#### What you have to do:
Identify each line below containing the string "agent" and copy it.
-- Information shown follows --
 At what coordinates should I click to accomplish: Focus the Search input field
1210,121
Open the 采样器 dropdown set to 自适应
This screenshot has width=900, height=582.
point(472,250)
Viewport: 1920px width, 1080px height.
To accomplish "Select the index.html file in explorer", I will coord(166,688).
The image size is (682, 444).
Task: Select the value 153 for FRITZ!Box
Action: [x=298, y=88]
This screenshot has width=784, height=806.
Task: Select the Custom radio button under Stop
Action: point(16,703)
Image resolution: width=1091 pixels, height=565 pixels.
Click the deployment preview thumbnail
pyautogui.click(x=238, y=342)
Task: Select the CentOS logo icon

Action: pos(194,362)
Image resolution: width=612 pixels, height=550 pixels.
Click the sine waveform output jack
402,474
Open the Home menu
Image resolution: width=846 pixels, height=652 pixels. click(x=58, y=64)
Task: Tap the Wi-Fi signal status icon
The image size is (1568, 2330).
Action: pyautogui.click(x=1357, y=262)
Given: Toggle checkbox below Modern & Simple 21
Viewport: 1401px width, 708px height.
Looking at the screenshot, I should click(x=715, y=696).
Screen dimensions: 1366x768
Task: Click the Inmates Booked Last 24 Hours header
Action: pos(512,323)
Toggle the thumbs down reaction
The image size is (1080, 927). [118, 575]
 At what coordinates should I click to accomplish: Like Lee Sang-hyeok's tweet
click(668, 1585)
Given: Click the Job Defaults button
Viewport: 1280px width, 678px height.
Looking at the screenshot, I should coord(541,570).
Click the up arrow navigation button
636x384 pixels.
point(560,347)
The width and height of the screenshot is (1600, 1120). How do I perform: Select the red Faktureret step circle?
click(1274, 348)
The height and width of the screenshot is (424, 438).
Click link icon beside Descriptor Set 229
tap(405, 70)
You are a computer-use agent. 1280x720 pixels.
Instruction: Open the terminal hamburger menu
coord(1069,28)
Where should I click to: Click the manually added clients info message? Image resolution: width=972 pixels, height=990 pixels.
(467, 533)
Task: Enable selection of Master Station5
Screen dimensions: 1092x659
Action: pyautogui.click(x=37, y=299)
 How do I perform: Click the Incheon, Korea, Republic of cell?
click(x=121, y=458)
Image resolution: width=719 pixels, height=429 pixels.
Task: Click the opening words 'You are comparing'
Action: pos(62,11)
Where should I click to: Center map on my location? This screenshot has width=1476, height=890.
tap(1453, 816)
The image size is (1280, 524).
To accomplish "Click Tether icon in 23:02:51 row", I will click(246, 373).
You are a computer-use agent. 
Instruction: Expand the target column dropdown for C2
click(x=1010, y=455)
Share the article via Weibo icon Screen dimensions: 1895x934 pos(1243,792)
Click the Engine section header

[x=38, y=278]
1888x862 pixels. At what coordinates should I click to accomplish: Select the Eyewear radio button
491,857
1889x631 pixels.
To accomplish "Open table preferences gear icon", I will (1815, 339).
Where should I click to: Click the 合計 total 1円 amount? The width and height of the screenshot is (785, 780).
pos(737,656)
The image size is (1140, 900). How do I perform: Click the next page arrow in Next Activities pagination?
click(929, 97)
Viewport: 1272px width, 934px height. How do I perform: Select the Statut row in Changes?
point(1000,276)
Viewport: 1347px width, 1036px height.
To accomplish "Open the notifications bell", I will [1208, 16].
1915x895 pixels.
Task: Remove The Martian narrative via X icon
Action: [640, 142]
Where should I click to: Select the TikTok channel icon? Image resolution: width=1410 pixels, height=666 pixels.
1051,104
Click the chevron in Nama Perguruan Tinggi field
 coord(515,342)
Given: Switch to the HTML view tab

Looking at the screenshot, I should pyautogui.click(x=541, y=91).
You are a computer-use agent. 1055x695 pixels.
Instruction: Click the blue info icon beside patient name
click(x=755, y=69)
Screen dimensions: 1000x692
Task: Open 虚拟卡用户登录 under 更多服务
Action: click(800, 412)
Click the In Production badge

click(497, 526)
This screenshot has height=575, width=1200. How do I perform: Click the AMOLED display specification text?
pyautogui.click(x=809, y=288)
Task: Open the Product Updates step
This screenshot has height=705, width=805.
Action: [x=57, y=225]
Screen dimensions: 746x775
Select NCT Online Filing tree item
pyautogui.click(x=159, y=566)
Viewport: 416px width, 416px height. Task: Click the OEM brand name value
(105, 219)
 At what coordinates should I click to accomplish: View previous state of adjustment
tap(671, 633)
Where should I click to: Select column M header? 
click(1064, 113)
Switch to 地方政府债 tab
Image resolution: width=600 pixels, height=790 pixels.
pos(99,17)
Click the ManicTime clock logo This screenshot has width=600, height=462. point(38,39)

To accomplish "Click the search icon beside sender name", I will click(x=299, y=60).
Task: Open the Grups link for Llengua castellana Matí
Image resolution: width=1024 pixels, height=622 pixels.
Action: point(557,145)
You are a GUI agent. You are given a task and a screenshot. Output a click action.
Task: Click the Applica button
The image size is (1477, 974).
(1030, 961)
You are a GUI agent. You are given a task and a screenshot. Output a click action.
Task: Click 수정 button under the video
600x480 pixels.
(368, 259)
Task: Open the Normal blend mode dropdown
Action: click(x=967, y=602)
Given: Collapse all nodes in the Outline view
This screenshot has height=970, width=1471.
-- Information shown concluded --
#### Your solution:
You are a computer-use agent. 1280x720 pixels.
You are a computer-use agent. 
You are a computer-use agent. 1055x695 pixels.
You are a GUI agent. You are given a task and a screenshot. Output a click action.
You are a GUI agent. You are given a task and a screenshot. Output a click action.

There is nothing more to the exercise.